Là, je vois, devant moi, un paysage de rêve. C’est celui d’une île déserte dans les mers chaude de l’océan Indien. Et à chaque fois que je fermais les yeux, je m’imaginais aller sur place, une sorte de voyage intérieur.
Toi et moi, on était assis sur cette plage, main dans la main et bercés simplement par le bruit des vagues lourdes. On s’était baigné dans une mer turquoise et, ma foi, on se sentait vraiment heureux. Moi, je pouvais te regarder des heures sans me lasser tandis que toi, cachée derrière tes lunettes de soleil, tu me souriais. On était simplement amoureux. On se croyait vraiment seuls au monde, au paradis sur terre et on se prenait pour des dieux. Je garde ainsi, auprès de mon cœur, des moments de bonheur et des souvenirs merveilleux. Ces souvenirs et de ce séjour que nous n’avons, hélas, jamais vécus.
Il y a une semaine, tu m’as envoyé une carte postale réalisée à partir d’une photo d’une plage de l’île Maurice. Une carte où tu m’a seulement écris : bon courage, je pense à toi. J’ai accroché cette carte postale sur le mur, au dessus de mon lit, et je la regarde tous les soirs avant de me coucher. Tu te souviens, c’est là que l’on aurais dû passer nos vacances. C’était avant que l’on ne m’arrête et me mette à l’ombre, en prison.
Quelque soit le délit que l’on commette, on ne peut pas pas reprocher à quelqu’un de vouloir faire plaisir à sa petite femme chérie, en lui offrant un cadeau. Je regrette juste de t’avoir laissé seule, maintenant. Oui, c’est vrai, je m’en veux.
Pendant dix-huit mois, je suis condamné à rester au fond de ce trou, perdant alors chaque jour ma dignité comme une maladie contagieuse, une sorte de fatalité. Je sais qu’il n’y a pas de chemin de rédemption facile ni vain, mais il me reste l’espoir de m’en sortir demain. Il faut croire en un avenir meilleur pour nous deux, un petit pied-à-terre , comme je sais qu’il existe des fleurs qui arrivent, malgré tout, à pousser dans le désert.
Depuis quelques jours, sur un carnet à ressort, j’ai mis par écrit mes états d’humeurs et les projets de voyage que nous avions prévu ensemble. Des projets et des souvenirs de toi déjà lointains et qui hélas s’enfuient, malgré moi, de ma mémoire. Le temps passant, il était devenu, pour moi, indispensable de chercher à les garder sur le papier avec mes mots. Ce carnet et cette mémoire écrite sont ainsi devenus mes seuls liens, me seules racines avec l’extérieur.
J’écris aussi, c’est vrai, pour oublier que je suis là, dans cette prison, me donnant le droit, un temps, de m’évader de ces murs d’indifférence. Oui, je m’imagine alors repousser ces murs et entre-voir la lumière du jour, le soleil qui caresse ma peau et la liberté. Pouvoir ouvrir les portes de cette prison et puis, demain, être dehors pour te retrouver.
La prison n’est pas , c’est vrai, un lieu de rêve et de repos de l’âme. Il y a la promiscuité, la violence, les repas "équilibrés", les couvres-feu et les cris de désespoir de certains détenus. Nul ne sait comment la prison concentre la bêtise et la rébellion, tout comme la poubelle peut attirer les mauvaises odeurs.

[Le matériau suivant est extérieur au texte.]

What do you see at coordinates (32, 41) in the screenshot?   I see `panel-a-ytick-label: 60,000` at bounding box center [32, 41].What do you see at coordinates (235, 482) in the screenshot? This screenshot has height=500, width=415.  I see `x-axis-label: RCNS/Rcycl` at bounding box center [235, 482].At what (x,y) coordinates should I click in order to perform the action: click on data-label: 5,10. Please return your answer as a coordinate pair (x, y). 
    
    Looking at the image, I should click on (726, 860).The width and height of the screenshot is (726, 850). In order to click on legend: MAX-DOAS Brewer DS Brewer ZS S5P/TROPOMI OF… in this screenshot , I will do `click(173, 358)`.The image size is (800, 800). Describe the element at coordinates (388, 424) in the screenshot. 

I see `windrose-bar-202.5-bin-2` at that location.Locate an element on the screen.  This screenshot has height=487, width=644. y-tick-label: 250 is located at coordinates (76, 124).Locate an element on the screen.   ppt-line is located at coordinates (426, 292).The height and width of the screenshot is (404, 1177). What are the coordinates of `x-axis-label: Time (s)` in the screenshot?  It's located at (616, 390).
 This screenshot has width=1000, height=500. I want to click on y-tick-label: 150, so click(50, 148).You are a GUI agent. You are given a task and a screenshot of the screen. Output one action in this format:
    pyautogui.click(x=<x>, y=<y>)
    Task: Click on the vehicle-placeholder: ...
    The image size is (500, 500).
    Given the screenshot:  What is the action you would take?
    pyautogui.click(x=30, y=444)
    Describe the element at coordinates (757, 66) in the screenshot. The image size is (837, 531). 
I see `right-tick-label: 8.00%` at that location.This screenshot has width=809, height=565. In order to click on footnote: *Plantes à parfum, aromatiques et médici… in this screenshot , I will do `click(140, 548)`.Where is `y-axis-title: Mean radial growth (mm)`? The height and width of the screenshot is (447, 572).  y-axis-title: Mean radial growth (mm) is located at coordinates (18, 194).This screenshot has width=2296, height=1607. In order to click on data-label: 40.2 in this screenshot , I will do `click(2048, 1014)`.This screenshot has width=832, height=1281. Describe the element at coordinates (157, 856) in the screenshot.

Demain, dans trois mois, je sortirai d’ici et je sais que, dehors, je retrouverai ton visage et ton joli sourire. Cette promesse que tu m’as donnée est comme celle que nous avons eu de construire ensemble une nouvelle vie. Oui, la promesse de rassembler nos efforts pour avoir, un jour, notre place au soleil.